Functions to easily copy a netcdf file, replacing and transforming variables and dimensions.
Project description
A small Python library providing functions to copy easily a netcdf file while replacing and transforming variables and dimensions.
About ncio
ncio is a Python library that provides functions to copy dimensions, variables, attributes, etc. from one netcdf file to a netcdf output file. Replacements and transformations can be performed on the copied entities such as names can be changed or variables can be replaced with other data. It is a thin wrapper of the netCDF4 Python package that adds no new functionality but rather provides convenience functions to work easily with netcdf files.
Documentation
The complete documentation for ncio is available at Github pages:
copy_file
ncio provides the functions ncio.copy_dimensions, ncio.copy_global_attributes, and ncio.copy_variables to copy dimensions, attributes, and variables from one netcdf file to another. The functions have the keywords renamedim, removedim, changedim, adddim, renamevar, removevar, replacevar, and replaceatt, which purpose should be rather mnemonic. There is also the function ncio.copy_file that combines the three individual routines in a single function.
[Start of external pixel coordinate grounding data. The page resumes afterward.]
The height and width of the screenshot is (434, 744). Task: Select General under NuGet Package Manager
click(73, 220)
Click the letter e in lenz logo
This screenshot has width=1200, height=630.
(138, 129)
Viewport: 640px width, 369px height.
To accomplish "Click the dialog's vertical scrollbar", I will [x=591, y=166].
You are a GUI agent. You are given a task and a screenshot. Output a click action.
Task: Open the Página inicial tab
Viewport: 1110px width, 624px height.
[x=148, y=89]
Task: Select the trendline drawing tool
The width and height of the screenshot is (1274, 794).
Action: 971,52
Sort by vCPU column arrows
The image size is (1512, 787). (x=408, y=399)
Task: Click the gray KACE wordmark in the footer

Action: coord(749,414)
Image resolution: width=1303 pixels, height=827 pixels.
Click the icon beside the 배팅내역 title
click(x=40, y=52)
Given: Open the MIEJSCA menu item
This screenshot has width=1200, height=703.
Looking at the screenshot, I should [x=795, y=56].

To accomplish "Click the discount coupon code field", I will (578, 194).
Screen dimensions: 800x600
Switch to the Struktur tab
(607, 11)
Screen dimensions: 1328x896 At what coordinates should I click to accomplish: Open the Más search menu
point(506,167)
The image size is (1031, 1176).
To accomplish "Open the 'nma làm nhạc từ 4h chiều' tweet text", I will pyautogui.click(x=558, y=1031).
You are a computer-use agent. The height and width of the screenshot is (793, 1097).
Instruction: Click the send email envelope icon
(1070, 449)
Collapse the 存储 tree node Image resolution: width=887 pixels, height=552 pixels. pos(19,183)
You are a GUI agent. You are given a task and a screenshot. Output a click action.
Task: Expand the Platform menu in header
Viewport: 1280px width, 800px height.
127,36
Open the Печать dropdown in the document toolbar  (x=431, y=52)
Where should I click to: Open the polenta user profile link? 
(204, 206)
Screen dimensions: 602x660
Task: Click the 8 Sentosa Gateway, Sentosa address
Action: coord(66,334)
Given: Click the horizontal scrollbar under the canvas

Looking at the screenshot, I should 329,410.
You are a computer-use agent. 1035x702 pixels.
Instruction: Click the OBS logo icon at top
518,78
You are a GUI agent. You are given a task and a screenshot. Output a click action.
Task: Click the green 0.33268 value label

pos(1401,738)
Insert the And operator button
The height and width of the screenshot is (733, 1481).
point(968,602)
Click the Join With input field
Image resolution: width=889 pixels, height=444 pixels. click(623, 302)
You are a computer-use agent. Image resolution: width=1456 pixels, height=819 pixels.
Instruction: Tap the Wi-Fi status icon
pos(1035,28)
Imagine you have a netcdf file that contains the variable gpp, among others. You want to have an output file, which is the same as the input file except that gpp should be doubled. This could be done, for example, as:
import ncio
ifile = 'basic_gpp.nc'
ofile = 'gppx2.nc'
# read current 'gpp' array
gpp = ncio.ncread(ifile, 'gpp')
# copy file by replacing gpp by double its value
ncio.copy_file(ifile, ofile, replacevar={'gpp': {'gpp': 2. * gpp}})
Here the convenience function ncio.ncread was used that simply reads the given variable from a netcdf file.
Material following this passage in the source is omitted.